The leadership sees their decision as a practical one. The elevation of
Portuguese, they say, will align them strongly with a host of former
colonies that continue to speak the mother tongue, the sixth-most-spoken
language in the world. East Timor's leaders, and their ally the Catholic
Church, are determined not to see their country transformed into a
cultural satellite of Australia. "They are all aware that English is
a notorious killer," says Dr Hull. "That Anglophone culture in
Australia killed off scores of Aboriginal languages in less than 200
years, whereas in the four centuries of Lusophone hegemony, not one
dialect of East Timor has been lost."
It was no surprise that the Portuguese language was the first pillar of
East Timorese culture that was attacked by the Indonesians following the
1975 conquest. The country was sealed off for three years while the
Indonesians set about imposing their language and culture upon the
vanquished. It was a rigid regime that had worked well in the colonisation
process elsewhere in the archipelago. Speaking anything but Indonesian was
banned and physically punished. Among the mature, whispered Portuguese
remained the language of resistance while young East Timorese were
schooled in Indonesian by an army of imported Indonesian teachers.
As a result, today Indonesian is the language of the street, the
village and the marketplace. It is the most commonly spoken language in
the country, even though it is recognised by the Government as only a
"working language", as is English. It is a colonial vestige that
they are determined to dump. "We plan on phasing out Bahasa
altogether, but it will take time," explains East Timor's Minister
for Education, Culture, Youth and Sports, Armindo Maia. He believes that,
although the decision to make Portuguese the national language was made by
a select few, there was adequate consultation. "We consulted with the
people. We wrote a constitution and now we are implementing the
constitution. We are not imposing. We went through a process," he
says.
Maia was a member of the East Timorese ministerial delegation that
visited Jakarta earlier this month seeking to normalise relations with its
former colonial masters. With Indonesian its only positive legacy, the
Indonesian hierarchy was keen to see the language retained in East Timor's
classrooms. "A request was made by President Megawati to have
Indonesian included in the curriculum, but we did not respond to that
request," he says. "It will be discussed."
Meanwhile, in Dili, opposition to the imposition of Portuguese is
gaining momentum, a gulf of confidence widening between the generations.
Many younger East Timorese would prefer expanding Tetum to full
development than speaking Portuguese. Although it is recognised in the
constitution, the Government has done nothing to broaden Tetum's capacity
to satisfy the demands placed on a contemporary language in a changing
world. "The constitution clearly states that we should be developing
Tetum as the official language, but it's not happening," contends
Jose Lobato, a Fretilin member of the General Assembly. "Lack of
resources is a definite problem but I think there is also a lack of
political will. Young people are being marginalised."

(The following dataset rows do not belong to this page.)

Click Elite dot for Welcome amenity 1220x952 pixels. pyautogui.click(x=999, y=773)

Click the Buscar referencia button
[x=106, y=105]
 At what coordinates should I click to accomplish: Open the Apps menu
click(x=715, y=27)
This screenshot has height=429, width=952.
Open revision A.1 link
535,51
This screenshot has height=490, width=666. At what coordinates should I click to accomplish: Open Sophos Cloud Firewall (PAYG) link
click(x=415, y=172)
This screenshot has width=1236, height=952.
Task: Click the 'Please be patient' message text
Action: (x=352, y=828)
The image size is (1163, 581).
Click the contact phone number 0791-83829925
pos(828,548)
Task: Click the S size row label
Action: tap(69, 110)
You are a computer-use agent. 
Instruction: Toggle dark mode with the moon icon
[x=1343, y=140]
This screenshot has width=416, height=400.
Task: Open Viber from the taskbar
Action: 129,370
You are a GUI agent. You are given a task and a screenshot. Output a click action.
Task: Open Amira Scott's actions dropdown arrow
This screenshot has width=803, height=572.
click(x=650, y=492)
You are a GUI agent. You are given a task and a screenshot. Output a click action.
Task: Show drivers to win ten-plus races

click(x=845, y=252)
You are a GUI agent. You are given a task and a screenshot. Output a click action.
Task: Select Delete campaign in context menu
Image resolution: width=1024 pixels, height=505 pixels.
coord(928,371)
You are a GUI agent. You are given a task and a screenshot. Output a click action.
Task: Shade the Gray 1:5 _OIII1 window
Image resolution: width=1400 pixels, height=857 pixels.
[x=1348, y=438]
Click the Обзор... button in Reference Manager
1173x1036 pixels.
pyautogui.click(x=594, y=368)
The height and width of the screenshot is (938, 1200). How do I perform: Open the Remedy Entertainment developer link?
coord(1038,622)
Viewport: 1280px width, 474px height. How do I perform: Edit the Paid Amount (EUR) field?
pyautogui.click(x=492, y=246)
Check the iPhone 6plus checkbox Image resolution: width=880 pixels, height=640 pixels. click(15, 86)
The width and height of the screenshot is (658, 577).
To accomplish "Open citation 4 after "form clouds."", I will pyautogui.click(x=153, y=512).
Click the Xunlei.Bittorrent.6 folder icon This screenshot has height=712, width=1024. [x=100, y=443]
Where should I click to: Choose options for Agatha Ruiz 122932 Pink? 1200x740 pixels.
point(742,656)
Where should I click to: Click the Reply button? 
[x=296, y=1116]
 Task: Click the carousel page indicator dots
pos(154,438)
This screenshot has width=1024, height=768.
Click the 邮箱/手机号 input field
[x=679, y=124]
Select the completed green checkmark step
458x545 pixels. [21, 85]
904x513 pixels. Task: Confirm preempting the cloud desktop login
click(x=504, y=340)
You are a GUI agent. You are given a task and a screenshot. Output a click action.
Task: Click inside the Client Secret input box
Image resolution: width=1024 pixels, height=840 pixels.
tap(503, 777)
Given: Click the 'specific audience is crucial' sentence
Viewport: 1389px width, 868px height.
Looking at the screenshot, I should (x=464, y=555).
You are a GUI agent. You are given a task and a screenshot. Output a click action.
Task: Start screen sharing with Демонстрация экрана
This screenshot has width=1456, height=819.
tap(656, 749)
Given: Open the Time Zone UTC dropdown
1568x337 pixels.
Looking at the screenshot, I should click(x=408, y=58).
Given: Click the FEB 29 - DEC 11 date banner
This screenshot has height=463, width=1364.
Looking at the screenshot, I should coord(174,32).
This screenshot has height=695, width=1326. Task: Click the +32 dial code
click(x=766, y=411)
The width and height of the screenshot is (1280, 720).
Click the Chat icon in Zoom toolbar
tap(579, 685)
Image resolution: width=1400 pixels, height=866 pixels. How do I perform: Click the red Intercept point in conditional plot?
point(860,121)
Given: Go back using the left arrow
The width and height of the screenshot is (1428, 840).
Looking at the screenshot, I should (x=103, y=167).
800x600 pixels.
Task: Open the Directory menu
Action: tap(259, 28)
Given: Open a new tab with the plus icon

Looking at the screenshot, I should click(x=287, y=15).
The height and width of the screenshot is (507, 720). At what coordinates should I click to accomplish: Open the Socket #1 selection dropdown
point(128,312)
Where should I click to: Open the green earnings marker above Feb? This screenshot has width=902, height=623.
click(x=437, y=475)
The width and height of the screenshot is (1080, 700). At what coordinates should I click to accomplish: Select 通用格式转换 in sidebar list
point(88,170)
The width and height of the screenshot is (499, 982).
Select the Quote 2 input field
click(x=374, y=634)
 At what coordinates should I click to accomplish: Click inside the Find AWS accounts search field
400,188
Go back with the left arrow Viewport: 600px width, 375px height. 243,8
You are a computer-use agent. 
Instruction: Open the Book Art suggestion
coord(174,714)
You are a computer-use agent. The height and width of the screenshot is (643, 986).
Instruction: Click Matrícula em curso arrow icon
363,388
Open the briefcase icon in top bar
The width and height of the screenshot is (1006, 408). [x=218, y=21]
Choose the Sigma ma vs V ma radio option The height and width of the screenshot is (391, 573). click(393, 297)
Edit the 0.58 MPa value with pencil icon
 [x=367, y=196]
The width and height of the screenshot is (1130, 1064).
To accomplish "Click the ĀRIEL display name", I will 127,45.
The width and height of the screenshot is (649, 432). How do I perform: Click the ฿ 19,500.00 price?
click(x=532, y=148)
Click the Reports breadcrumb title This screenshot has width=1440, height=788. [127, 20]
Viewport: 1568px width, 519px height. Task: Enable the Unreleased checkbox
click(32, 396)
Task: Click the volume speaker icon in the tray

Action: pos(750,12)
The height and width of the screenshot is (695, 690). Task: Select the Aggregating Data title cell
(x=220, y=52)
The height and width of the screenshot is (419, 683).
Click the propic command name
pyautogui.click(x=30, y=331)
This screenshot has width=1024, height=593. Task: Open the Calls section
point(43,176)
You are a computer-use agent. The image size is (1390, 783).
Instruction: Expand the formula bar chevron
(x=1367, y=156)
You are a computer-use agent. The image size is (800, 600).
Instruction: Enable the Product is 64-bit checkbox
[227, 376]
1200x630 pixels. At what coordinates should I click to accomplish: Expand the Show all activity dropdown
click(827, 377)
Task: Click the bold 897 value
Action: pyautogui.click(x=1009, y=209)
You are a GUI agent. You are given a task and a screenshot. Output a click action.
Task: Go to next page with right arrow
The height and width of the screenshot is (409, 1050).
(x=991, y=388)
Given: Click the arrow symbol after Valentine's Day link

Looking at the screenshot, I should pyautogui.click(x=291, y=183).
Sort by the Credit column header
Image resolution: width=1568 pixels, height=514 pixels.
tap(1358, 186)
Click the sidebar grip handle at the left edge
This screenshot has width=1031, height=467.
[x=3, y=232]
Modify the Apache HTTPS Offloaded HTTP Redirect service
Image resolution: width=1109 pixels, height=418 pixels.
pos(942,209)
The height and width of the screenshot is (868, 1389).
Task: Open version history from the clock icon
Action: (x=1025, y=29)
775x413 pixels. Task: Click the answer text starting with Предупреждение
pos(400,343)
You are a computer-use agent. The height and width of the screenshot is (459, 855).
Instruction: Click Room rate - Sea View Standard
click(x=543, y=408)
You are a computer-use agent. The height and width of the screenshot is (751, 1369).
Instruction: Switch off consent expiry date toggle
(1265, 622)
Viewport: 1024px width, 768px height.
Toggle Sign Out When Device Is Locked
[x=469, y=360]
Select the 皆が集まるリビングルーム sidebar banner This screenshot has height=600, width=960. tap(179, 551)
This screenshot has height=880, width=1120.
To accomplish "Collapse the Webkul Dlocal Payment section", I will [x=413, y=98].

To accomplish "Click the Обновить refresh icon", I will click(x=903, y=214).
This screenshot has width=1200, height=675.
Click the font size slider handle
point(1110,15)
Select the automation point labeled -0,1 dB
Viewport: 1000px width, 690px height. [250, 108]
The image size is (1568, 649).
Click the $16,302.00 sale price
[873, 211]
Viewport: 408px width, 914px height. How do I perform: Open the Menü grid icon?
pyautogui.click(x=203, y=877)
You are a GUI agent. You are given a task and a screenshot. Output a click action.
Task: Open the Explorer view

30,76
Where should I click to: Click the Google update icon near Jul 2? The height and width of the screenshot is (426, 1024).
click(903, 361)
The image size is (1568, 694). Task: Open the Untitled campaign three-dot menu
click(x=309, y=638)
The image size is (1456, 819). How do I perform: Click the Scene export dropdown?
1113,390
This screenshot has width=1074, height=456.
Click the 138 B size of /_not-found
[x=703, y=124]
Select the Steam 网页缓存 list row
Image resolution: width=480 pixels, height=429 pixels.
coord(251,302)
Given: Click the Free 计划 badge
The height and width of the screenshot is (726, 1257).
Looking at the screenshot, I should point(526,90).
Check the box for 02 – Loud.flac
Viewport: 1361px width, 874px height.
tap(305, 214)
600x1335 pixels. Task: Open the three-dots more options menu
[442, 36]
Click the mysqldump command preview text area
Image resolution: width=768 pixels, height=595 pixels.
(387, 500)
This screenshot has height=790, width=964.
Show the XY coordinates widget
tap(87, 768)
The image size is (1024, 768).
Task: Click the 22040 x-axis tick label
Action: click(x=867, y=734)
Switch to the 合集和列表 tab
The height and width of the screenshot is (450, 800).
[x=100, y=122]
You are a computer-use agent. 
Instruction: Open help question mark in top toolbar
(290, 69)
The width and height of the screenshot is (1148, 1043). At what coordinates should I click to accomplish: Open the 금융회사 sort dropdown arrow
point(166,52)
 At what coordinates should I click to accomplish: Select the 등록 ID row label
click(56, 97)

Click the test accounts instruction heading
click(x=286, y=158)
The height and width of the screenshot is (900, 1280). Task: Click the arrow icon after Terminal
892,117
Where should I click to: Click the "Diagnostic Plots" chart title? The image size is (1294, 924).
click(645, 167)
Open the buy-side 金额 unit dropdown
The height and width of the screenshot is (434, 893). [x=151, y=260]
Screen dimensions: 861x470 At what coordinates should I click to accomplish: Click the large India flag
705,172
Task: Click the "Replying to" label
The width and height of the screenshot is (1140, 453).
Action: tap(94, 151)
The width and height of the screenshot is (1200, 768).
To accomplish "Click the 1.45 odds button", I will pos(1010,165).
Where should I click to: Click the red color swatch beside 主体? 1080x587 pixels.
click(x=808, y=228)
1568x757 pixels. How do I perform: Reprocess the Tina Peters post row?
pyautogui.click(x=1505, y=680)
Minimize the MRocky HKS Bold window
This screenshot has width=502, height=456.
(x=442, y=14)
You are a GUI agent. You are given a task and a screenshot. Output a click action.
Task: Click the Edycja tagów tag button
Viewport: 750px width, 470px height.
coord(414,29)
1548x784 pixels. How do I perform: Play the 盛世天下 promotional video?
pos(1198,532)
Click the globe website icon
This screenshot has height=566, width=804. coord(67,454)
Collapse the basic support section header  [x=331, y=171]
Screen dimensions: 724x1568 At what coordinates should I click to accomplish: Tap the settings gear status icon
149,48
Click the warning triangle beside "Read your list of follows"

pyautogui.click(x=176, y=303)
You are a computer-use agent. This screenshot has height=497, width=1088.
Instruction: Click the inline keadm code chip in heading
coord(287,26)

Lobato is the son of a legendary Fretilin leader, Nicolao Lobato, who
was killed in 1978 during the guerilla war against the Indonesians. He
says the reason he ran for parliament was to fight against the
marginalisation of young East Timorese Indonesian speakers after
Portuguese was enshrined in the constitution as the sole national
language. It was through his efforts that Tetum was added to that
document.
Most believe the Portuguese language will not survive in East Timor.
The Government may attempt to phase out Bahasa Indonesia, but as a younger
leadership takes over from old freedom fighters, the language of their
former oppressors could return to prominence.
"You can't expect the majority of the population, which is
educated in Indonesian, to keep Portuguese once they have power,"
says Soares. "The Government needs to be flexible and leave the door
open on the language question. If they try to close the door, it will
create big tension in the near future."